* _DOCUMENT EXTRACT_

========

At an experiment to drive a free-electron laser with an LPA, researchers characterize the magnetic alignment of one of the undulator segments by using a pulsed wire system.

Electron beams at relativistic energies (tens of MeV and beyond) can generate light in the spectrum’s extreme ultraviolet, X-ray, and gamma-ray regions. This light has numerous scientific and practical applications that can benefit from the compact nature of an LPA.

Our pioneering work involves the development of free-electron lasers at the Hundred-Terawatt Undulator (HTU) beamline. This innovative approach harnesses high-quality electron beams from the LPA, which are then directed into a four-meter-long strong-focusing undulator—an array of strong, permanent magnets of alternating polarity that bend the electron beam back and forth, wringing photons out of it. The potential applications for this compact source of intense, coherent photon beams are vast, including single-shot imaging in biophysics research, material characterization in microelectronics, alternatives to lithography, and femtosecond pump-probe studies in atomic, molecular, and optical (AMO) science.

========

* _TASKS FOR THIS EXERCISE_
**a.** List every potential application that the free-electron laser passage gives for the compact source of coherent photon beams.
**b.** Write the next part of the free-electron laser passage, picking up after its final sentence.
The lines that come next are separate material and are not part of the free-electron laser passage.

* _MATERIAL PROVIDED_
========

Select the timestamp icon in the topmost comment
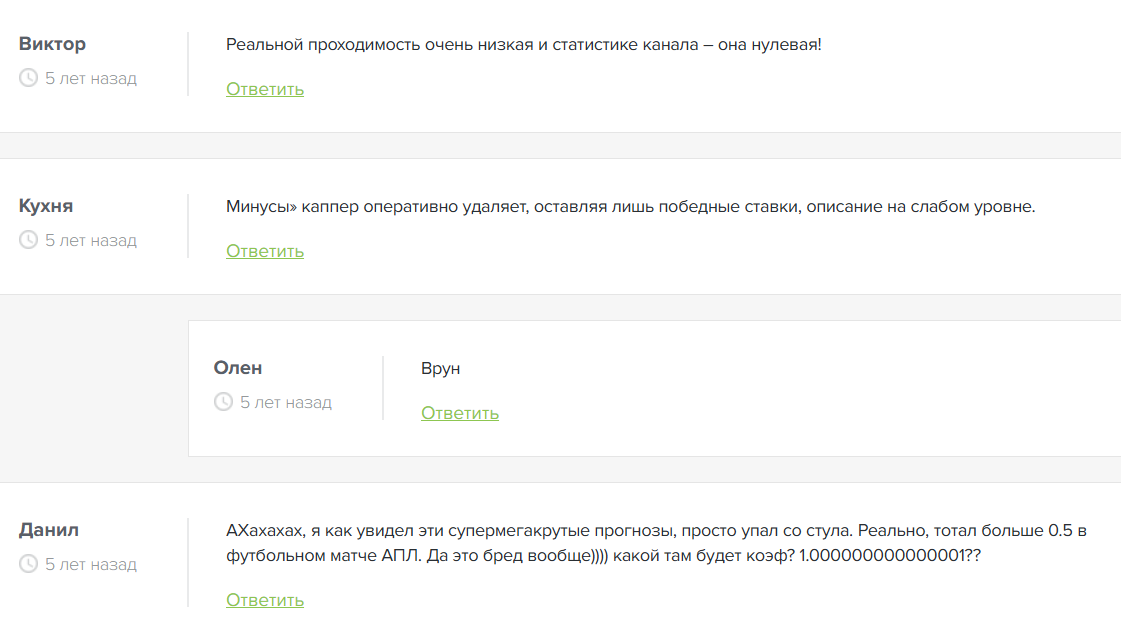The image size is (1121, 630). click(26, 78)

========

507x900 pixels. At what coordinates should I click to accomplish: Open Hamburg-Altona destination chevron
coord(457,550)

========

* _RESPONSES FOR EACH TASK_
**a.**
- Single-shot imaging in biophysics research
- Material characterization in microelectronics
- Alternatives to lithography
- Femtosecond pump-probe studies in atomic, molecular, and optical (AMO) science

**b.**
Thomson scattering is another cutting-edge mechanism we are exploring for producing light at BELLA.  At the Hundred-Terawatt Thomson (HTT) beamline, we employ two high-power laser beams independent of each other but synchronized down to the femtosecond, which are directed into the target chamber. The resulting gamma rays (photons with MeV energy) possess the unique ability to penetrate thick and metallic objects, enabling novel 3D computed tomography (CT) reconstruction with <0.1 mm resolution, as well as single-sided 3D LiDAR with ~1 cm accuracy and material differentiation. These capabilities are useful for security applications and hold promise for a wide range of other practical uses.

Standing over the VISA undulator at the Hundred-Terawatt Undulator (HTU) beamline, two BELLA researchers and the student they are mentoring brainstorm how to apply AI/ML to make a connection between laser stability information and undulator radiation diagnostics.

Another photon production mechanism is the betatron motion of the electrons caused by the magnetic fields within the plasma. The source is intrinsically broad-bandwidth (photon energies from sub-keV to tens of keV), which can be an advantage in some applications, as can the point-source nature of the radiation (which intrinsically ensures micron resolution) and the intense photon flux. Potential applications include single-shot phase-contrast imaging and single-shot X-ray transmission spectroscopy.